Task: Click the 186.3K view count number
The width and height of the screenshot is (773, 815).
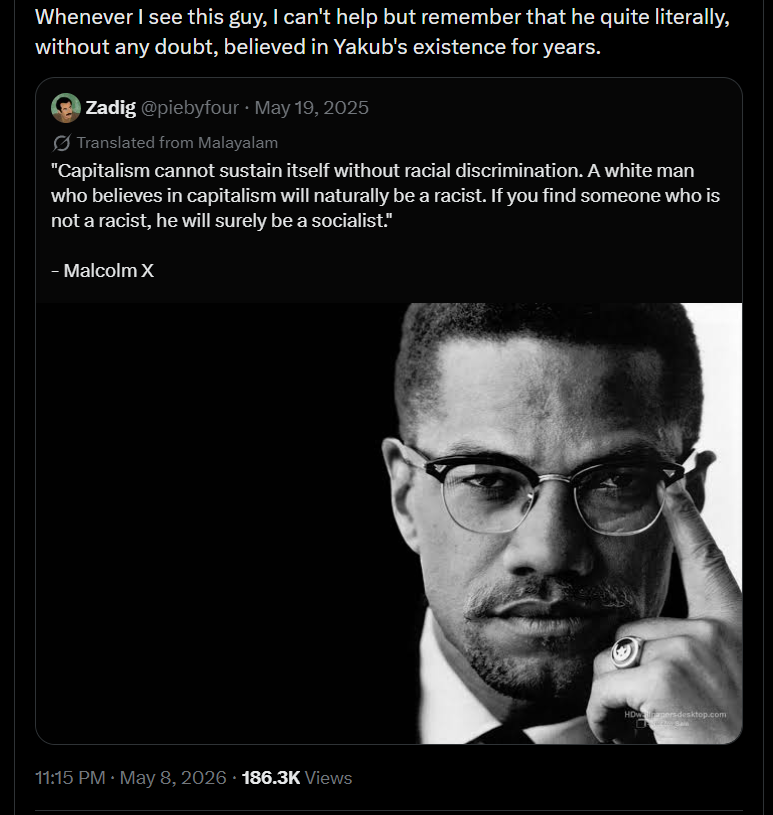Action: (271, 778)
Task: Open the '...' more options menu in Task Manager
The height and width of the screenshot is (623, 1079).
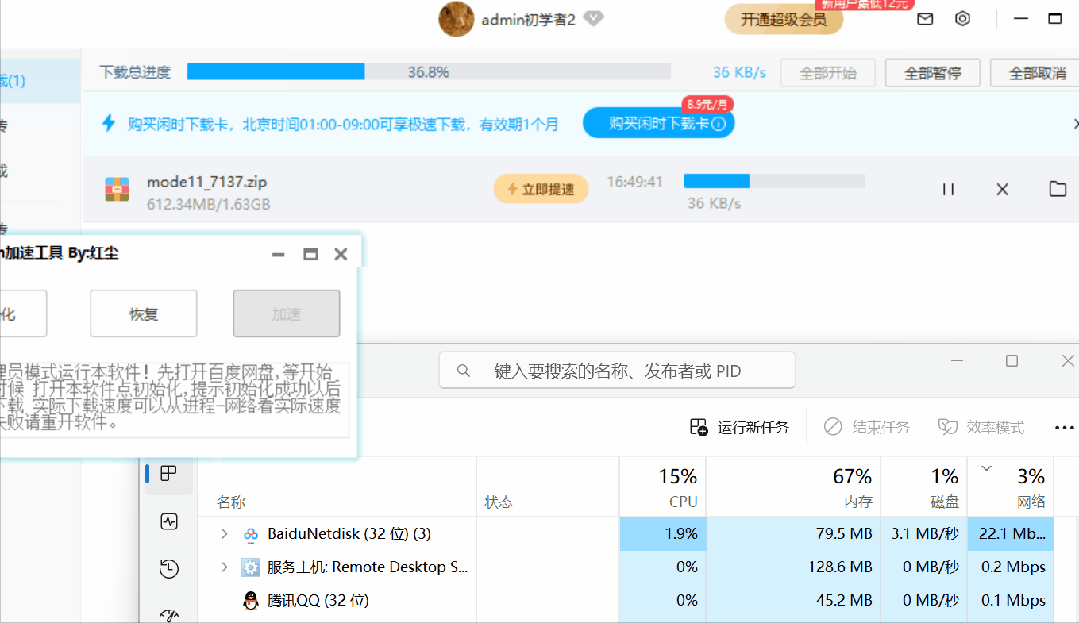Action: click(1063, 427)
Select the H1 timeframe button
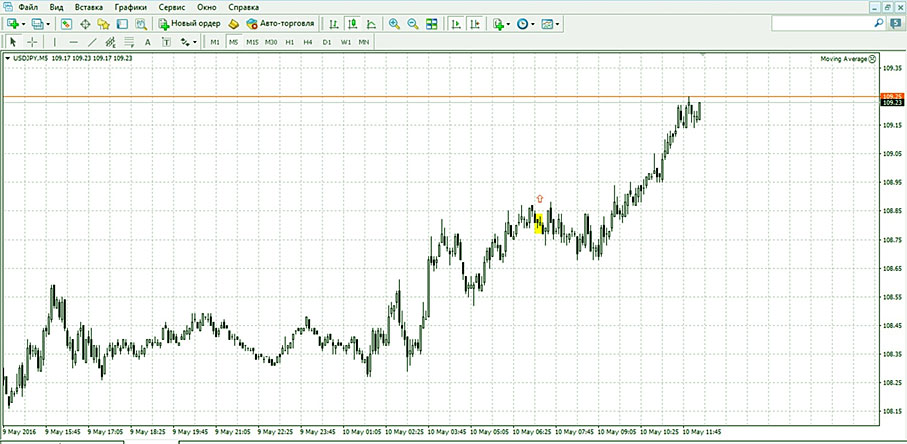This screenshot has width=907, height=444. pyautogui.click(x=290, y=42)
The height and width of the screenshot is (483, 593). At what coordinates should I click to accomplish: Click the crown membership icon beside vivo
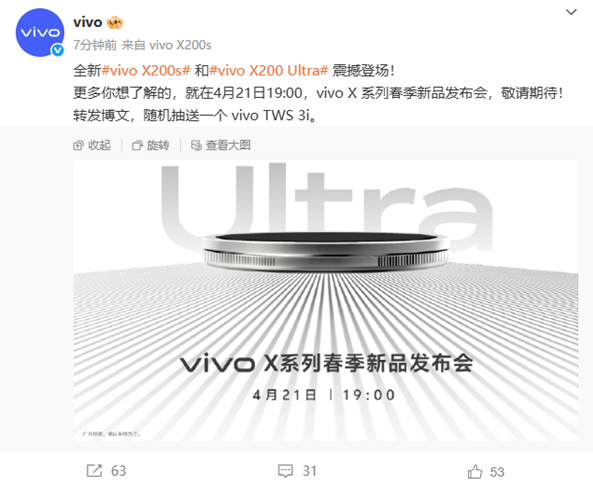coord(115,23)
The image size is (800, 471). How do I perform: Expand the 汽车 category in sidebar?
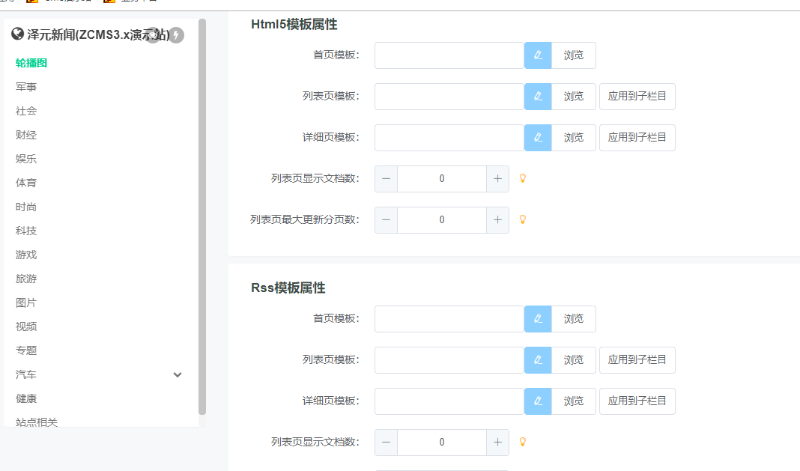click(178, 375)
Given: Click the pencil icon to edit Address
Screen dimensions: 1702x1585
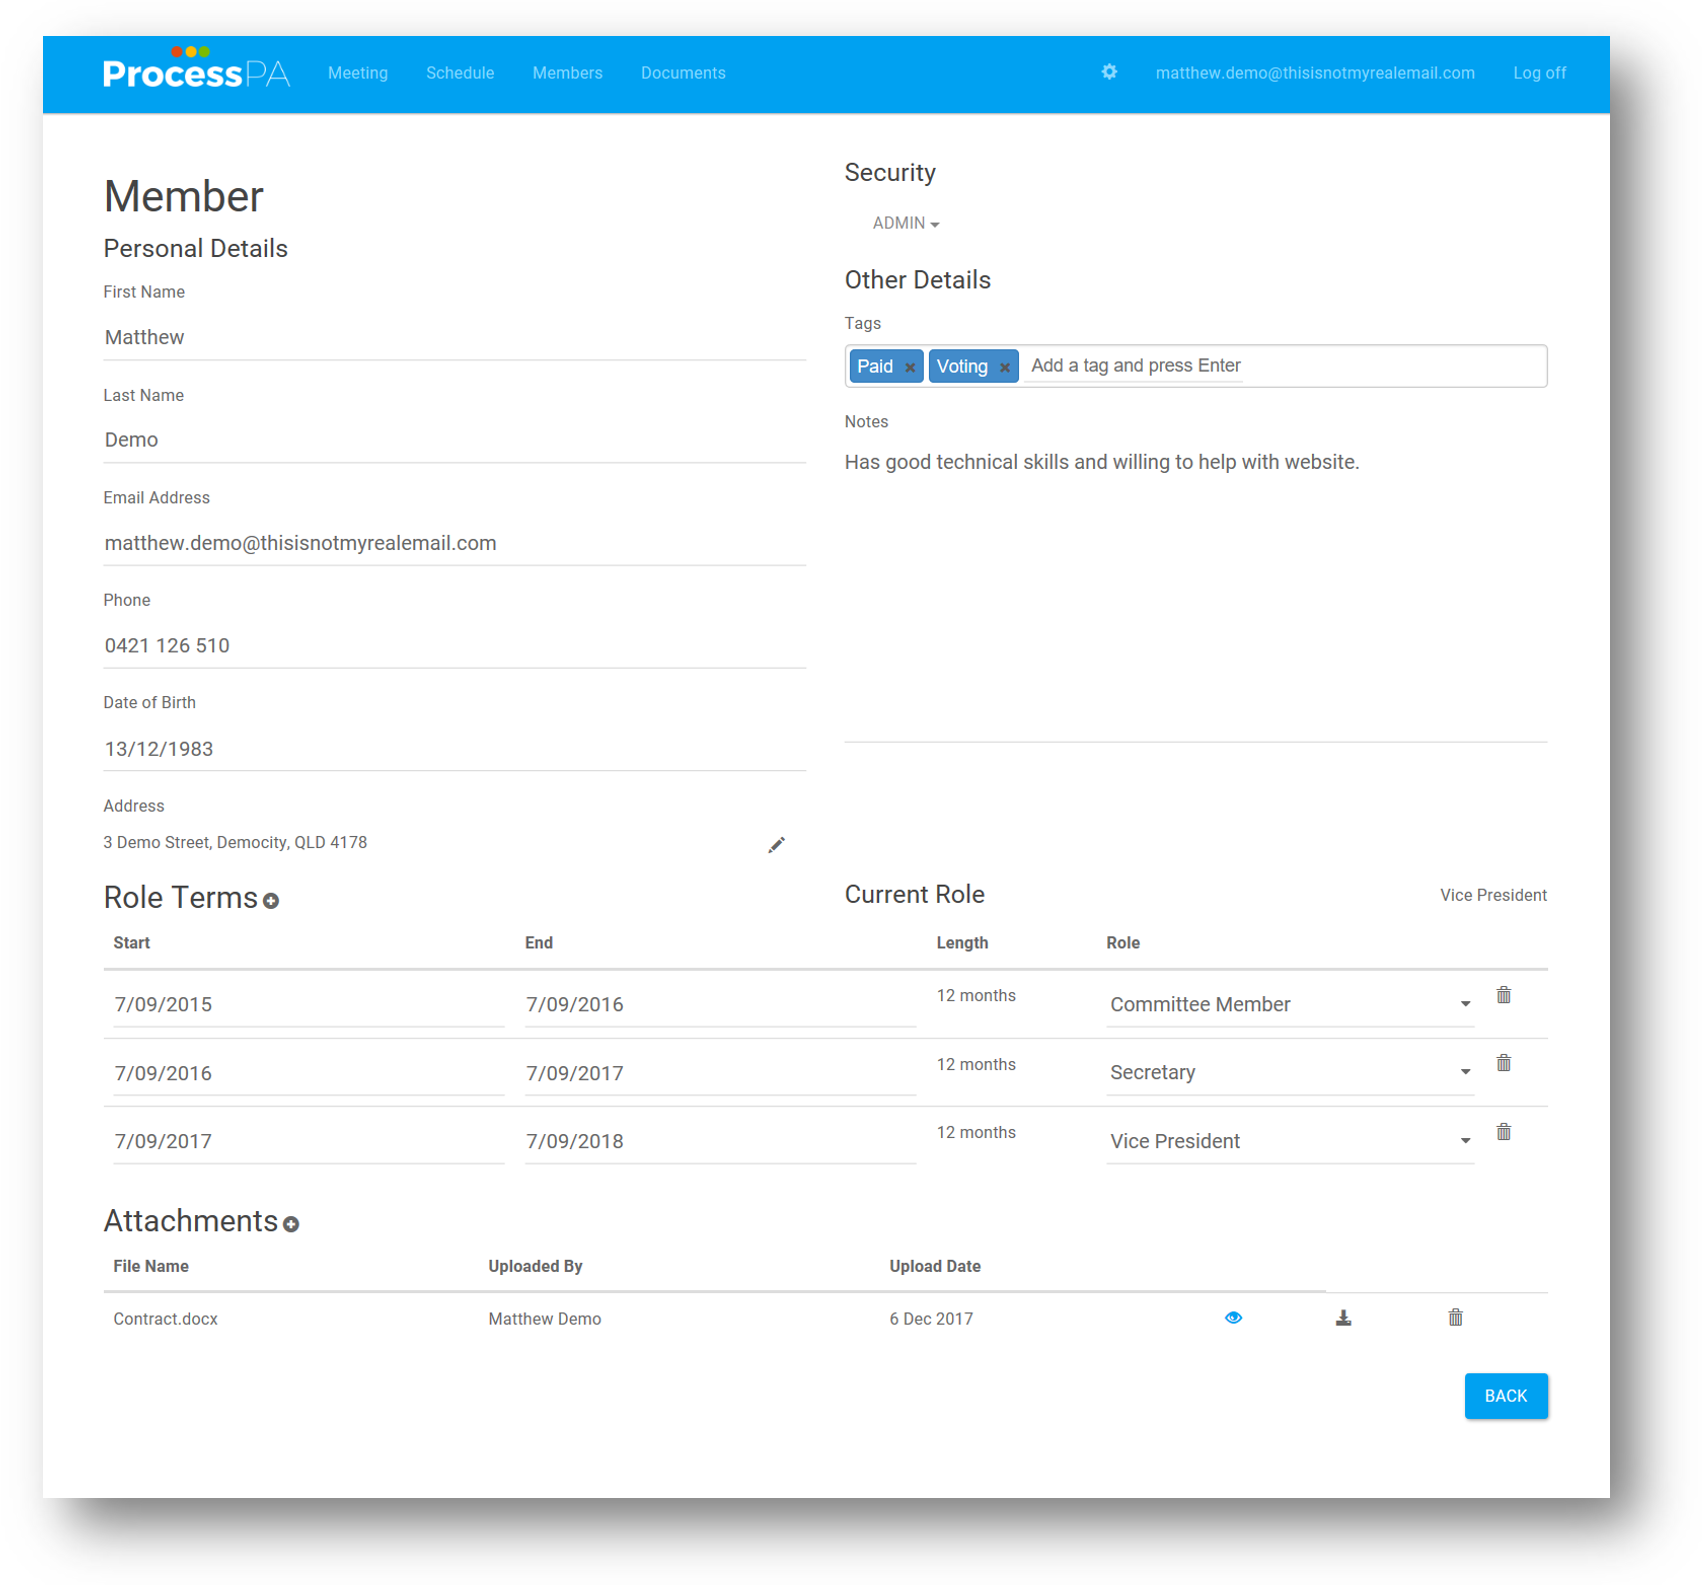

-*-

Copy each line of the listing that carries the word "Task".

__Output for this exercise__:
Task: Click the 186.3K view count number
Task: Open the '...' more options menu in Task Manager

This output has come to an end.